§ SHORT TASK
Can you reproduce every line of the records below word for word, leaving the pictures out?

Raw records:
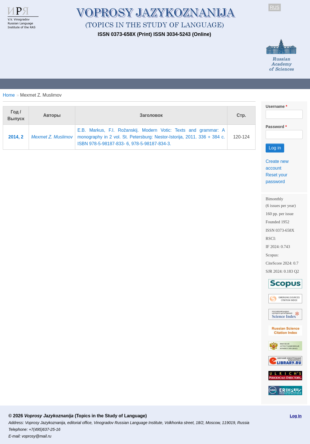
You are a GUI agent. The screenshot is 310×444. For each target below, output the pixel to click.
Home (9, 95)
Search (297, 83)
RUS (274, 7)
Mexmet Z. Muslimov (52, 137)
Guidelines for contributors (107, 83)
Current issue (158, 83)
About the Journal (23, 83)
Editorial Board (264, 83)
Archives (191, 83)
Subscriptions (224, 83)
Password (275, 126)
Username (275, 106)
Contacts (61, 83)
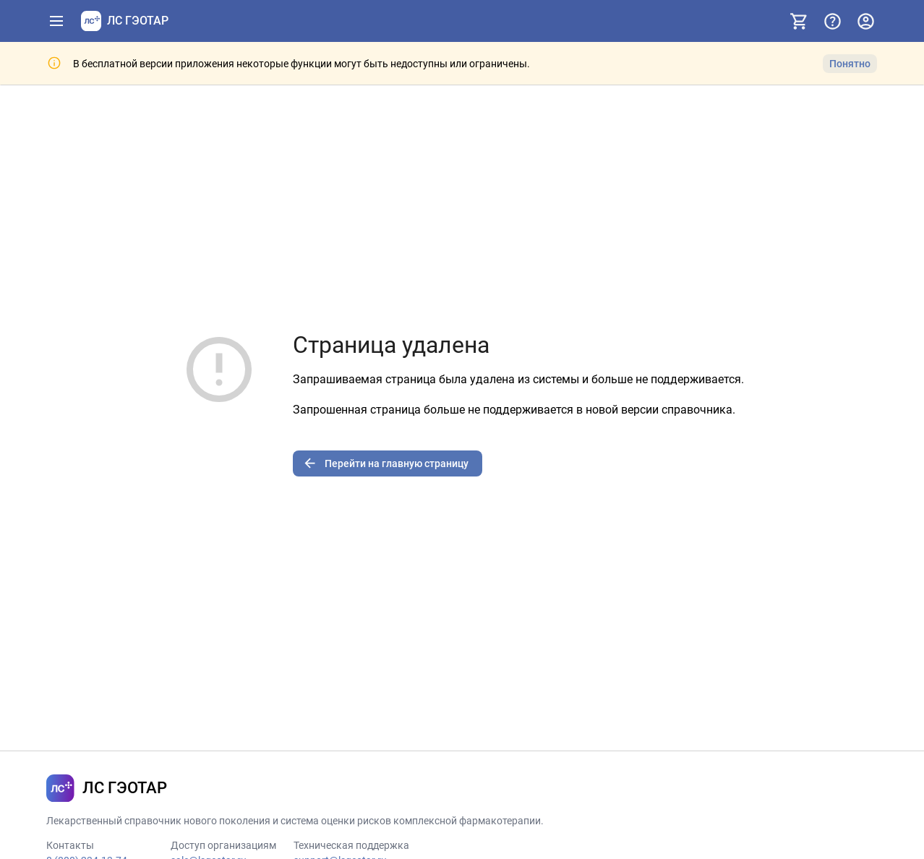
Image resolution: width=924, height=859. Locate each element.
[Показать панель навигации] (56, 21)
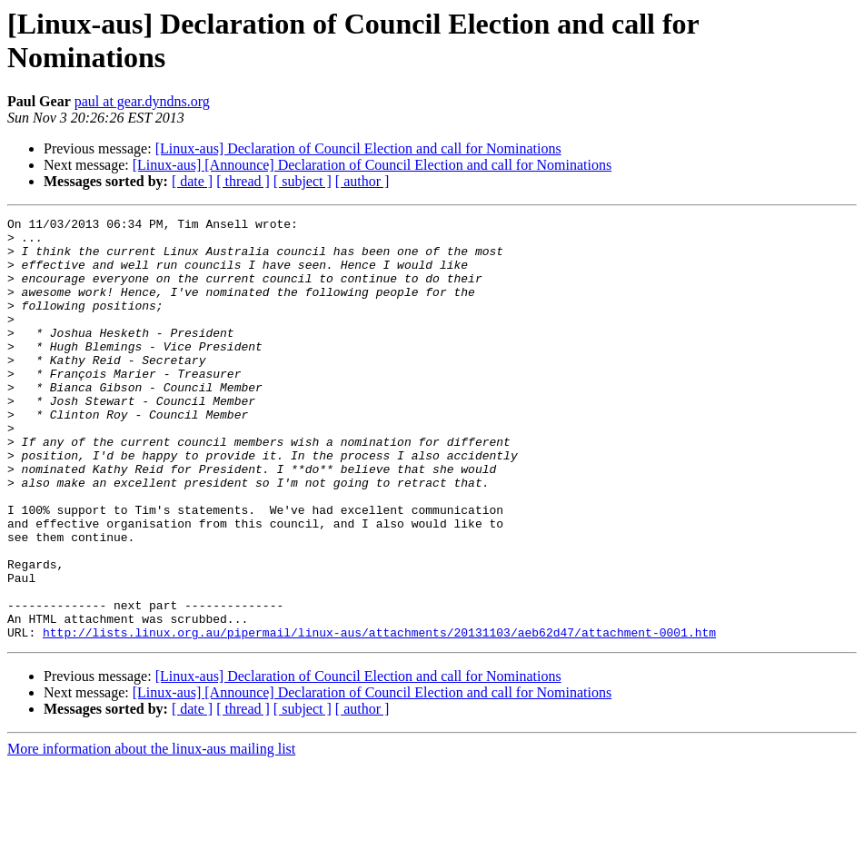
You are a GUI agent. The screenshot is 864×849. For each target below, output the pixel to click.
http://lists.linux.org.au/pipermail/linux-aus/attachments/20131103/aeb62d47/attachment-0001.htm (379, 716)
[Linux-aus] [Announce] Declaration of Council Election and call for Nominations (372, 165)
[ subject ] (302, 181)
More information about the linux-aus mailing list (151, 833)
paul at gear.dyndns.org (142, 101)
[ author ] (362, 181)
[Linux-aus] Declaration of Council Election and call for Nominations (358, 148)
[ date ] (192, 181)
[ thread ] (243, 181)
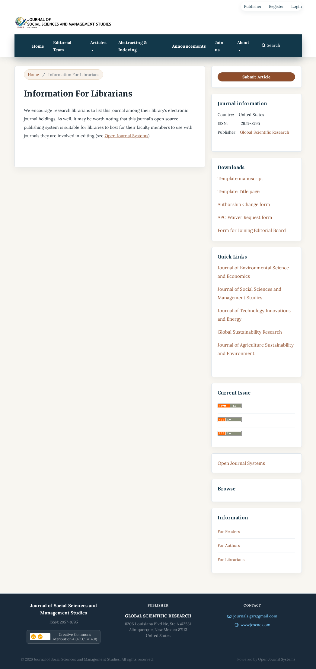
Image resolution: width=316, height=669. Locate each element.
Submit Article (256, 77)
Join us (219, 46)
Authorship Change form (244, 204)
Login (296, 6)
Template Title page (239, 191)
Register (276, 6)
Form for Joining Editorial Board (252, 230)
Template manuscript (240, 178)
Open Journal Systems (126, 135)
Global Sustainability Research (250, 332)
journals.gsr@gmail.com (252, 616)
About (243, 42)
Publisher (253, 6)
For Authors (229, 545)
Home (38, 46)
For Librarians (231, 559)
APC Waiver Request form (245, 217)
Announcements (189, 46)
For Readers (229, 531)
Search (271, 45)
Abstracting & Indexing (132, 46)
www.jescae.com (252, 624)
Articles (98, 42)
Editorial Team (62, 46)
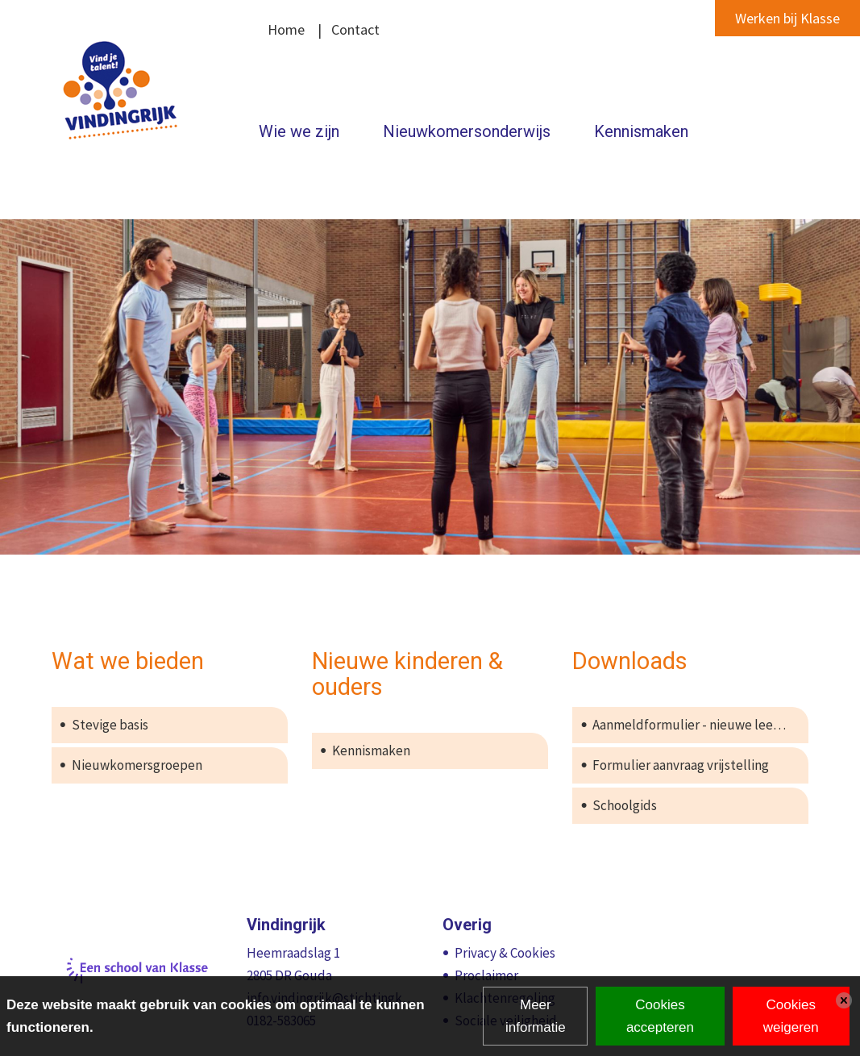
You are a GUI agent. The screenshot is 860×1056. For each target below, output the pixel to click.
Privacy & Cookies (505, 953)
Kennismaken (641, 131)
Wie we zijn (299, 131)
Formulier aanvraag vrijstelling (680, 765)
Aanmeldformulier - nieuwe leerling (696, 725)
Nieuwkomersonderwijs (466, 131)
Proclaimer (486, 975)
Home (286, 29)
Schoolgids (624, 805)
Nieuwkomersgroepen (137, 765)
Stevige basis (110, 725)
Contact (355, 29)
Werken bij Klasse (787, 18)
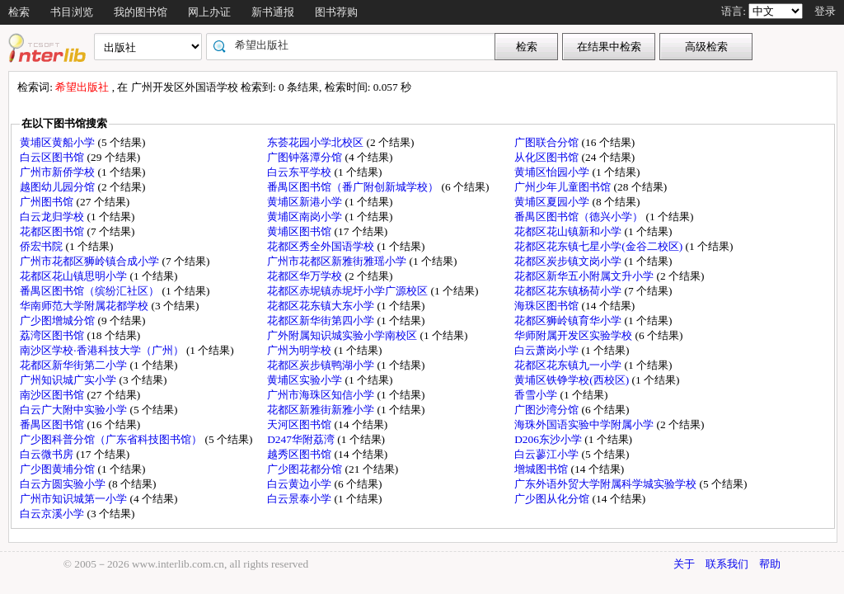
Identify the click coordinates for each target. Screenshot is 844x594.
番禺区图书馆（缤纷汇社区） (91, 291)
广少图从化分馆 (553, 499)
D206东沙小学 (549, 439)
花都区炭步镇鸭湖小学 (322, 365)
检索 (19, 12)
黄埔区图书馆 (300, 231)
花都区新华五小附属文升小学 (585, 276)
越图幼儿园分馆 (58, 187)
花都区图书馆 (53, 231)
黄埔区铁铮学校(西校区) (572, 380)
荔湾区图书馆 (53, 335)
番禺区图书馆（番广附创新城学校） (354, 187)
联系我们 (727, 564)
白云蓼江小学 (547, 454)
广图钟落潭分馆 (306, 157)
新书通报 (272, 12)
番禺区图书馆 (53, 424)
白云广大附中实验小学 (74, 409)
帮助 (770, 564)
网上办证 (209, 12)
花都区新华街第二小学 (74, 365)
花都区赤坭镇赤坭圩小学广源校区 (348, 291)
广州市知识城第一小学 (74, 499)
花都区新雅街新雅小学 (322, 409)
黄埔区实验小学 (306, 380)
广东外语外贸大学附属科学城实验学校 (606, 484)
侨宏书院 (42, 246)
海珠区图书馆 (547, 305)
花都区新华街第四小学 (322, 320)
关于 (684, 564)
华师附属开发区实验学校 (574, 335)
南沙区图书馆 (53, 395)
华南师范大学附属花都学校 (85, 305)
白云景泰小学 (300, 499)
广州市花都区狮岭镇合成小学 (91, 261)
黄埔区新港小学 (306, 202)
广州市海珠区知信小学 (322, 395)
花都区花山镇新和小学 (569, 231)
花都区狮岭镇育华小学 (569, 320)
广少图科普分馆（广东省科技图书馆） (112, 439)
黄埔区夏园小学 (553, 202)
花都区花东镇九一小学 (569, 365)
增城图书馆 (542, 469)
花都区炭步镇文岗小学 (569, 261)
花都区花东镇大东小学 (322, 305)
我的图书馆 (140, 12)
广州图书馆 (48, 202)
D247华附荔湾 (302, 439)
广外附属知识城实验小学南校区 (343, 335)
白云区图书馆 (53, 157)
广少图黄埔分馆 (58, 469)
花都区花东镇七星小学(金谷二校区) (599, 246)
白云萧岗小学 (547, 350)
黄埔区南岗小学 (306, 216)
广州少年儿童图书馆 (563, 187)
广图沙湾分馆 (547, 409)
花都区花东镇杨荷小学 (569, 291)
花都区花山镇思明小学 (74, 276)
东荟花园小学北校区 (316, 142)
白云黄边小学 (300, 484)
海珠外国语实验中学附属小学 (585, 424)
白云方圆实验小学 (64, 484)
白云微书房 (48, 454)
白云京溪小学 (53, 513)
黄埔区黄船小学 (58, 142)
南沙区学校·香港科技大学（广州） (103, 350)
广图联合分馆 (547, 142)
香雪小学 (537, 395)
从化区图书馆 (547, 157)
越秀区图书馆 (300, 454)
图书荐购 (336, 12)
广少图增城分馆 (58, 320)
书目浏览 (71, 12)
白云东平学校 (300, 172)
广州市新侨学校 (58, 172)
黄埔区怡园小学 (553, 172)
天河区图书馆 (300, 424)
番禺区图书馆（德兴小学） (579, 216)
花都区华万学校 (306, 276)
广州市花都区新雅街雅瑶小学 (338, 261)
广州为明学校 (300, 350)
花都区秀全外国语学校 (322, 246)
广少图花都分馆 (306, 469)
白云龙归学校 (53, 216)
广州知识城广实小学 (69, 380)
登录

§ EXERCISE OUTPUT
You are a GUI agent. The screenshot is 310×444. For each target below, output the pixel to click.
Home (9, 95)
Search (297, 83)
RUS (274, 7)
Mexmet Z. Muslimov (52, 137)
Guidelines for contributors (107, 83)
Current issue (158, 83)
About the Journal (23, 83)
Editorial Board (264, 83)
Archives (191, 83)
Subscriptions (224, 83)
Password (275, 126)
Username (275, 106)
Contacts (61, 83)
Image resolution: width=924, height=859. Locate each element.
[Показать панель навигации] (56, 21)
You are a GUI agent. The screenshot is 864×849. For each target below, output the pixel to click.
http://lists.linux.org.au/pipermail/linux-aus/attachments/20131103/aeb62d47/attachment-0001.htm (379, 716)
[Linux-aus] [Announce] Declaration of Council Election and call for Nominations (372, 165)
[ subject ] (302, 181)
More information about the linux-aus mailing list (151, 833)
paul at gear.dyndns.org (142, 101)
[ author ] (362, 181)
[Linux-aus] Declaration of Council Election and call for Nominations (358, 148)
[ date ] (192, 181)
[ thread ] (243, 181)
Image resolution: width=316, height=669. Locate each element.
Submit Article (256, 77)
Join us (219, 46)
Authorship Change form (244, 204)
Login (296, 6)
Template Title page (239, 191)
Register (276, 6)
Form for Joining Editorial Board (252, 230)
Template manuscript (240, 178)
Open Journal Systems (126, 135)
Global Sustainability Research (250, 332)
journals.gsr@gmail.com (252, 616)
About (243, 42)
Publisher (253, 6)
For Authors (229, 545)
Home (38, 46)
For Librarians (231, 559)
APC Waiver Request form (245, 217)
Announcements (189, 46)
For Readers (229, 531)
Search (271, 45)
Abstracting & Indexing (132, 46)
www.jescae.com (252, 624)
Articles (98, 42)
Editorial Team (62, 46)
You are a GUI agent. The screenshot is 860×1056. For each target below, output the pixel to click.
Privacy & Cookies (505, 953)
Kennismaken (641, 131)
Wie we zijn (299, 131)
Formulier aanvraag vrijstelling (680, 765)
Aanmeldformulier - nieuwe leerling (696, 725)
Nieuwkomersonderwijs (466, 131)
Proclaimer (486, 975)
Home (286, 29)
Schoolgids (624, 805)
Nieuwkomersgroepen (137, 765)
Stevige basis (110, 725)
Contact (355, 29)
Werken bij Klasse (787, 18)
Identify the click coordinates for each target. Screenshot is 844x594.
番禺区图书馆（缤纷汇社区） (91, 291)
广少图从化分馆 (553, 499)
D206东沙小学 (549, 439)
花都区炭步镇鸭湖小学 (322, 365)
检索 (19, 12)
黄埔区图书馆 (300, 231)
花都区新华五小附属文升小学 (585, 276)
越图幼儿园分馆 (58, 187)
花都区图书馆 (53, 231)
黄埔区铁铮学校(西校区) (572, 380)
荔湾区图书馆 (53, 335)
番禺区图书馆（番广附创新城学校） (354, 187)
联系我们 (727, 564)
白云蓼江小学 (547, 454)
广图钟落潭分馆 (306, 157)
新书通报 (272, 12)
番禺区图书馆 (53, 424)
白云广大附中实验小学 (74, 409)
帮助 (770, 564)
网上办证 (209, 12)
花都区新华街第二小学 (74, 365)
花都区赤坭镇赤坭圩小学广源校区 (348, 291)
广州市知识城第一小学 (74, 499)
花都区新雅街新雅小学 (322, 409)
黄埔区实验小学 (306, 380)
广东外语外贸大学附属科学城实验学校 (606, 484)
侨宏书院 (42, 246)
海珠区图书馆 (547, 305)
花都区新华街第四小学 (322, 320)
关于 (684, 564)
华师附属开发区实验学校 (574, 335)
南沙区图书馆 (53, 395)
华南师范大学附属花都学校 (85, 305)
白云景泰小学 (300, 499)
广州市花都区狮岭镇合成小学 (91, 261)
黄埔区新港小学 (306, 202)
广州市海珠区知信小学 (322, 395)
花都区花山镇新和小学 (569, 231)
花都区狮岭镇育华小学 (569, 320)
广少图科普分馆（广东省科技图书馆） (112, 439)
黄埔区夏园小学 (553, 202)
花都区花东镇九一小学 (569, 365)
增城图书馆 (542, 469)
花都区炭步镇文岗小学 (569, 261)
花都区花东镇大东小学 (322, 305)
我的图书馆 (140, 12)
广州图书馆 (48, 202)
D247华附荔湾 (302, 439)
广外附属知识城实验小学南校区 (343, 335)
白云区图书馆 (53, 157)
广少图黄埔分馆 (58, 469)
花都区花东镇七星小学(金谷二校区) (599, 246)
白云萧岗小学 (547, 350)
黄埔区南岗小学 (306, 216)
广州少年儿童图书馆 (563, 187)
广图沙湾分馆 (547, 409)
花都区花东镇杨荷小学 (569, 291)
花都区花山镇思明小学 (74, 276)
东荟花园小学北校区 (316, 142)
白云黄边小学 (300, 484)
海珠外国语实验中学附属小学 (585, 424)
白云方圆实验小学 (64, 484)
白云微书房 (48, 454)
白云京溪小学 (53, 513)
黄埔区黄船小学 (58, 142)
南沙区学校·香港科技大学（广州） (103, 350)
广图联合分馆 (547, 142)
香雪小学 (537, 395)
从化区图书馆 (547, 157)
越秀区图书馆 (300, 454)
图书荐购 (336, 12)
广少图增城分馆 (58, 320)
书目浏览 (71, 12)
白云东平学校 (300, 172)
广州市新侨学校 (58, 172)
黄埔区怡园小学 (553, 172)
天河区图书馆 (300, 424)
番禺区图书馆（德兴小学） (579, 216)
花都区华万学校 (306, 276)
广州市花都区新雅街雅瑶小学 (338, 261)
广州为明学校 (300, 350)
花都区秀全外国语学校 (322, 246)
广少图花都分馆 (306, 469)
白云龙归学校 (53, 216)
广州知识城广实小学 (69, 380)
登录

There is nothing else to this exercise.